ENTRIES SHOWN START

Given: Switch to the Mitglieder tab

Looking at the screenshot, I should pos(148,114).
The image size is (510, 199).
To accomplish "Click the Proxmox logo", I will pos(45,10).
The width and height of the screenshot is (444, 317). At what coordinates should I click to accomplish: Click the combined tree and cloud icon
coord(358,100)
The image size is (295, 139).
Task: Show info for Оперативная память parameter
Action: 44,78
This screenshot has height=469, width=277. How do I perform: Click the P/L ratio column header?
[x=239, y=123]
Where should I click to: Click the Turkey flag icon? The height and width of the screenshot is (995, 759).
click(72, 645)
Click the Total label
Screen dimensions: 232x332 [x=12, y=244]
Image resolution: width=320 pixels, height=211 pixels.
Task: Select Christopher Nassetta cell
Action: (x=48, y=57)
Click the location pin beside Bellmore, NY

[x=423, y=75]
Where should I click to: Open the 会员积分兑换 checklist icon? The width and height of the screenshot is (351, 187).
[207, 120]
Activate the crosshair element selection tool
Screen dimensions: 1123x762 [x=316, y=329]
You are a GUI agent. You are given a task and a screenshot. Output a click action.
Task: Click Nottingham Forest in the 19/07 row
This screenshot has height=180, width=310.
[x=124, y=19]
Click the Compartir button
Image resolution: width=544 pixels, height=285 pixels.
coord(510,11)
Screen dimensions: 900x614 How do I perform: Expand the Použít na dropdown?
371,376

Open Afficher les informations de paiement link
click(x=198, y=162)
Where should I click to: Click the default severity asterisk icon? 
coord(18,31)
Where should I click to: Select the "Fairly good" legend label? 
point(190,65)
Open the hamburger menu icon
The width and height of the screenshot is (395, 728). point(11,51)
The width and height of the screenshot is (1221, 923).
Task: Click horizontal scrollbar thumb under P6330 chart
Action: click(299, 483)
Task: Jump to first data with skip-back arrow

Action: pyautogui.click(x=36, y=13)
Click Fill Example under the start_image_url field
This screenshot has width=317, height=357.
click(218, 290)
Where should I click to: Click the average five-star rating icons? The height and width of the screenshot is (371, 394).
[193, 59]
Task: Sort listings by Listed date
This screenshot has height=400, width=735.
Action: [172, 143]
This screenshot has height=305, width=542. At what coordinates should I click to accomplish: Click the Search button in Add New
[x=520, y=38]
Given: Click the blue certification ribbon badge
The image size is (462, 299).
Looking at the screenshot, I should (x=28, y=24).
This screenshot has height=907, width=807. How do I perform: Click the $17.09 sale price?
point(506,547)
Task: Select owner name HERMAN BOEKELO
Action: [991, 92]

ENTRIES SHOWN END

GOAL OF THE EXERCISE:
Word for word, set down every line of the material above.

WRITTEN SOLUTION:
Given: Switch to the Mitglieder tab

Looking at the screenshot, I should pos(148,114).
The image size is (510, 199).
To accomplish "Click the Proxmox logo", I will pos(45,10).
The width and height of the screenshot is (444, 317). At what coordinates should I click to accomplish: Click the combined tree and cloud icon
coord(358,100)
The image size is (295, 139).
Task: Show info for Оперативная память parameter
Action: 44,78
This screenshot has height=469, width=277. How do I perform: Click the P/L ratio column header?
[x=239, y=123]
Where should I click to: Click the Turkey flag icon? The height and width of the screenshot is (995, 759).
click(72, 645)
Click the Total label
Screen dimensions: 232x332 [x=12, y=244]
Image resolution: width=320 pixels, height=211 pixels.
Task: Select Christopher Nassetta cell
Action: (x=48, y=57)
Click the location pin beside Bellmore, NY

[x=423, y=75]
Where should I click to: Open the 会员积分兑换 checklist icon? The width and height of the screenshot is (351, 187).
[207, 120]
Activate the crosshair element selection tool
Screen dimensions: 1123x762 [x=316, y=329]
You are a GUI agent. You are given a task and a screenshot. Output a click action.
Task: Click Nottingham Forest in the 19/07 row
This screenshot has height=180, width=310.
[x=124, y=19]
Click the Compartir button
Image resolution: width=544 pixels, height=285 pixels.
coord(510,11)
Screen dimensions: 900x614 How do I perform: Expand the Použít na dropdown?
371,376

Open Afficher les informations de paiement link
click(x=198, y=162)
Where should I click to: Click the default severity asterisk icon? 
coord(18,31)
Where should I click to: Select the "Fairly good" legend label? 
point(190,65)
Open the hamburger menu icon
The width and height of the screenshot is (395, 728). point(11,51)
The width and height of the screenshot is (1221, 923).
Task: Click horizontal scrollbar thumb under P6330 chart
Action: click(299, 483)
Task: Jump to first data with skip-back arrow

Action: pyautogui.click(x=36, y=13)
Click Fill Example under the start_image_url field
This screenshot has width=317, height=357.
click(218, 290)
Where should I click to: Click the average five-star rating icons? The height and width of the screenshot is (371, 394).
[193, 59]
Task: Sort listings by Listed date
This screenshot has height=400, width=735.
Action: [172, 143]
This screenshot has height=305, width=542. At what coordinates should I click to accomplish: Click the Search button in Add New
[x=520, y=38]
Given: Click the blue certification ribbon badge
The image size is (462, 299).
Looking at the screenshot, I should (x=28, y=24).
This screenshot has height=907, width=807. How do I perform: Click the $17.09 sale price?
point(506,547)
Task: Select owner name HERMAN BOEKELO
Action: [991, 92]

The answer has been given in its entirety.